■ Fragmento de página
Entre aquellos que, por otro lado, exploran la imaginación gráfica a partir del color y de la búsqueda de la singularidad en cuanto al mundo que proponen, la lectura de Nicolás Mealla (Buenos Aires, 1982) es como el ingreso en el universo de Alicia en el país de las maravillas, pero sin Alicia, es decir: sin cable a tierra. A la vez, ese mundo delirante se parece un poco al nuestro cuando advertimos que se rige por una sola consigna: ganar. Sofía Gómez (Buenos Aires, 1989), por su parte, se apropia del personaje de Tintín y le pone la cara de Chubawaca a su perro Milú para experimentar un viaje de peyote cifrado en la mutación de formas y coloraciones alucinógenos: aunque en esa apropiación del personaje tradicional sale otro, completamente nuevo. Natalia Lombardo (Buenos Aires, 1985) apuesta, en cambio, a la búsqueda del equilibrio entre el esteticismo de las ilustraciones y la sordidez del relato en un efecto que recuerda a las primeras películas de Tim Burton. En el caso de Marianoenelmundo (Martín Coronado, 1984), entramos en la dialéctica de lo micro y lo macro. Hay un poema de Fabián Casas que me hizo acordar a esto. Dice así: “si una estrella tarda millones de años en morir,/ si después de la Gran Orden/ toda la luz regresa a su centro/ para suicidarse. ¿Cuánto demora/ en desaparecer una familia? ¿Cómo/ distinguir lo secundario de lo primario,/ lo parasitario de lo inmediato? Una vieja/ en la calle, limándose las uñas, ¿qué es?”. En el mundo de Mariano hay una araña y un tipo de que vende tortas a la parrilla en una esquina. Pero de pronto todo se invierte: el tipo es devorado por una araña gigante y cuando cae, mata a la araña pequeña. María Luque (Rosario, 1983) nos hace repensar la idea de lo cotidiano en relación al espacio: la protagonista tiene como segundo trabajo cuidar casas de amigos que se van de viaje por períodos largos de tiempo. La historieta es, en este sentido, una forma de habitar –pero sobre todo de colorear– la vida diaria para transformarla en otra cosa.

■ Objetivo del ejercicio
Contesta con datos del fragmento sobre historietistas:
(a) ¿En qué ciudad y en qué año nació Natalia Lombardo?
(b) ¿A qué personaje le pone Sofía Gómez la cara de Chubawaca?
(c) ¿Cuál es el segundo trabajo de la protagonista en la historieta de María Luque?
Los ítems no tienen ningún papel aquí.

■ Entradas de datos

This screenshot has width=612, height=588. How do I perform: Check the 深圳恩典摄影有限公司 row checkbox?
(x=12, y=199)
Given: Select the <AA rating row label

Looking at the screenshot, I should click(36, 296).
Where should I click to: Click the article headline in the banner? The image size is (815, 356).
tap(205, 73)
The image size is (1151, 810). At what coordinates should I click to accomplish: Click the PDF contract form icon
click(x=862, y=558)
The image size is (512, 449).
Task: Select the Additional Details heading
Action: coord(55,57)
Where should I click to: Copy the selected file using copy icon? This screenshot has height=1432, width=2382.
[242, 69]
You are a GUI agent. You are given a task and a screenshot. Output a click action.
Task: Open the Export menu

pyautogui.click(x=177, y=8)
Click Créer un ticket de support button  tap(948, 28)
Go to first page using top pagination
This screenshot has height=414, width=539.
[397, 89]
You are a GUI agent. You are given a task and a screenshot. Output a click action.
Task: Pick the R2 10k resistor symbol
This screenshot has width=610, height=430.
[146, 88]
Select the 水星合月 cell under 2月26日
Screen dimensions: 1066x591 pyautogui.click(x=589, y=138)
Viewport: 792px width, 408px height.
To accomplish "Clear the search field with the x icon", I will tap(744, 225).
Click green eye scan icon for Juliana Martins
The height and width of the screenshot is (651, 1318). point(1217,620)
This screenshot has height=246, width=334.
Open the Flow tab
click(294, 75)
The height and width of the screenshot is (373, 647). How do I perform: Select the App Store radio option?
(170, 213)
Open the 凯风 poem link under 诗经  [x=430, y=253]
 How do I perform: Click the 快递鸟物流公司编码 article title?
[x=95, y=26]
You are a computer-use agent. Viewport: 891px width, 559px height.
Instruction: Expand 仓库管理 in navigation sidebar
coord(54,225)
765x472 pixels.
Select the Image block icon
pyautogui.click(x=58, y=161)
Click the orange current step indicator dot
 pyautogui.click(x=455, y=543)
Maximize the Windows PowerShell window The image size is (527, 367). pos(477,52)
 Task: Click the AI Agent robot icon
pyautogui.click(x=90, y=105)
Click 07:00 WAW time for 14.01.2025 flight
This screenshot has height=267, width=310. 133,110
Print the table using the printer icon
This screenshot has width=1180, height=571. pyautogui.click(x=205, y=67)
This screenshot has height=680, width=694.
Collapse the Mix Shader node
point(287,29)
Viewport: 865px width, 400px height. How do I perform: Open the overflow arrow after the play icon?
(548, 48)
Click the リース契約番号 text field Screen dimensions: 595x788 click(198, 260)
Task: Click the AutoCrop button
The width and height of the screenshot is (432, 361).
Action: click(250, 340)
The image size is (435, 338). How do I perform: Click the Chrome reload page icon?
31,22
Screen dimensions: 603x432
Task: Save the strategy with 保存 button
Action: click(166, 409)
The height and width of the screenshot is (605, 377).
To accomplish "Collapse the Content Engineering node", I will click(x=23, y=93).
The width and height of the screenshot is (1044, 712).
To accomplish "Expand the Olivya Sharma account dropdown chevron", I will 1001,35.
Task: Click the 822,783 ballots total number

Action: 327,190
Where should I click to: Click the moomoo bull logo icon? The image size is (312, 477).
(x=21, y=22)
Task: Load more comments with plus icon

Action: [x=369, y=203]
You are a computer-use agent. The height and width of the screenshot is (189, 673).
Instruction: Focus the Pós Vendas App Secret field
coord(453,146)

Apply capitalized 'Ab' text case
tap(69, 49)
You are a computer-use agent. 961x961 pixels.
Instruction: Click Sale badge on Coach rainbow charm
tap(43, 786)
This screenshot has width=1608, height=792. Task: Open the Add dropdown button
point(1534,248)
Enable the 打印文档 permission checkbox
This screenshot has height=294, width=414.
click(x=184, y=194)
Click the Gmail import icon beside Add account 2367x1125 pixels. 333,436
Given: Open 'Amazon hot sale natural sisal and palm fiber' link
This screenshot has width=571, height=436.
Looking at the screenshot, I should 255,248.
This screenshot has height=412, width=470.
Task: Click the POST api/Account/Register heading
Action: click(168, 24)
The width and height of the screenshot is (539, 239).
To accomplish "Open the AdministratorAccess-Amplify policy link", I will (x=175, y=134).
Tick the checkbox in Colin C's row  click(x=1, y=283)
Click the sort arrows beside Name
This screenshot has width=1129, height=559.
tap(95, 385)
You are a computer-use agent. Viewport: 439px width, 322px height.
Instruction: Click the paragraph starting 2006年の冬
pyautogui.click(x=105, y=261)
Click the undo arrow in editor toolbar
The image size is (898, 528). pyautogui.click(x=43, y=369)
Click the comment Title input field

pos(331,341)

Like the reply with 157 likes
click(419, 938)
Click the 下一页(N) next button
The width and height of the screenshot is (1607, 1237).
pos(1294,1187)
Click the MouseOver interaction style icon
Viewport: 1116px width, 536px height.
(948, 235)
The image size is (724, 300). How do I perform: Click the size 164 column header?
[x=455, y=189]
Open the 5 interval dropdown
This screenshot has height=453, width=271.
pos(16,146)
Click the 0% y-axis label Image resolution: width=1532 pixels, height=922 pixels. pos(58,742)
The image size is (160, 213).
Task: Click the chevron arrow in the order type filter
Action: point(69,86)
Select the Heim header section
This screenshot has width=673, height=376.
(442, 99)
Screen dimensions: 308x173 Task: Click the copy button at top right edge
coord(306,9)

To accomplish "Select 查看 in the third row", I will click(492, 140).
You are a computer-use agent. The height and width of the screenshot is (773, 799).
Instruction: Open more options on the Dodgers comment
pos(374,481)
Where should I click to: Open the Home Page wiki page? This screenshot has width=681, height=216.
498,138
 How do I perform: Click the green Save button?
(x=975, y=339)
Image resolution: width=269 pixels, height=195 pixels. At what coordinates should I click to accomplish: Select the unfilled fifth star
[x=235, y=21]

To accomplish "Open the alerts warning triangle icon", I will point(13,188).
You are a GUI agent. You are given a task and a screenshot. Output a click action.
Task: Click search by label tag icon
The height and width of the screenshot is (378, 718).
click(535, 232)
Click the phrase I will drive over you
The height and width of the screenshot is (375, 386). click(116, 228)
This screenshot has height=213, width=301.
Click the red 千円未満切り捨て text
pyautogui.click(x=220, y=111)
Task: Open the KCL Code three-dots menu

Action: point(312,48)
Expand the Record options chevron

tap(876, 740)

■ La respuesta
(a) En Buenos Aires, en 1985.
(b) A Milú, el perro de Tintín.
(c) Cuidar casas de amigos que se van de viaje por períodos largos de tiempo.